2. ``pip3 install --user .`` will install these packages to your user's
local python packages. If you are inside of a virtual environment,
this will fail; you want the first invocation above.
If you append the ``--editable`` or ``-e`` argument to either invocation
above, pip will install in "editable" mode. This installs the package as
a forwarder ("qemu.egg-link") that points to the source tree. In so
doing, the installed package always reflects the latest version in your
source tree.
Installing ".[devel]" instead of "." will additionally pull in required
packages for testing this package. They are not runtime requirements,
and are not needed to simply use these libraries.
Running ``make develop`` will pull in all testing dependencies and
install QEMU in editable mode to the current environment.
(It is a shortcut for ``pip3 install -e .[devel]``.)

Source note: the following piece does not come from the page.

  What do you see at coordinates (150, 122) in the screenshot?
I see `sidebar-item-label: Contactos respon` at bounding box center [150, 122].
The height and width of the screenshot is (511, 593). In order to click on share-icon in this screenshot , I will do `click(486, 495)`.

See `Installing packages using pip and virtual environments
<https://packaging.python.org/guides/installing-using-pip-and-virtual-environments/>`_
for more information.
Using these packages without installing them
--------------------------------------------
These packages may be used without installing them first, by using one
of two tricks:
1. Set your PYTHONPATH environment variable to include this source
directory, e.g. ``~/src/qemu/python``. See
https://docs.python.org/3/using/cmdline.html#envvar-PYTHONPATH
2. Inside a Python script, use ``sys.path`` to forcibly include a search
path prior to importing the ``qemu`` namespace. See
https://docs.python.org/3/library/sys.html#sys.path
A strong downside to both approaches is that they generally interfere
with static analysis tools being able to locate and analyze the code
being imported.
Package installation also normally provides executable console scripts,
so that tools like ``qmp-shell`` are always available via $PATH. To
invoke them without installation, you can invoke e.g.:
``> PYTHONPATH=~/src/qemu/python python3 -m qemu.qmp.qmp_shell``
The mappings between console script name and python module path can be
found in ``setup.cfg``.
Files in this directory
-----------------------
- ``qemu/`` Python 'qemu' namespace package source directory.
- ``tests/`` Python package tests directory.

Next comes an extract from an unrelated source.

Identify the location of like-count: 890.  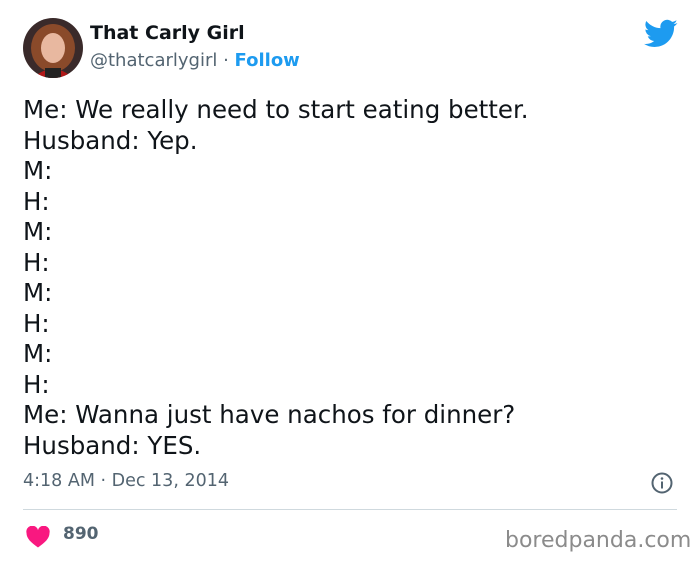
(81, 534).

- ``avocado.cfg`` Configuration for the Avocado test-runner.
Used by ``make check`` et al.
- ``Makefile`` provides some common testing/installation invocations.
Try ``make help`` to see available targets.
- ``MANIFEST.in`` is read by python setuptools, it specifies additional files
that should be included by a source distribution.
- ``PACKAGE.rst`` is used as the README file that is visible on PyPI.org.
- ``README.rst`` you are here!
- ``VERSION`` contains the PEP-440 compliant version used to describe
this package; it is referenced by ``setup.cfg``.
- ``setup.cfg`` houses setuptools package configuration.
- ``setup.py`` is the setuptools installer used by pip; See above.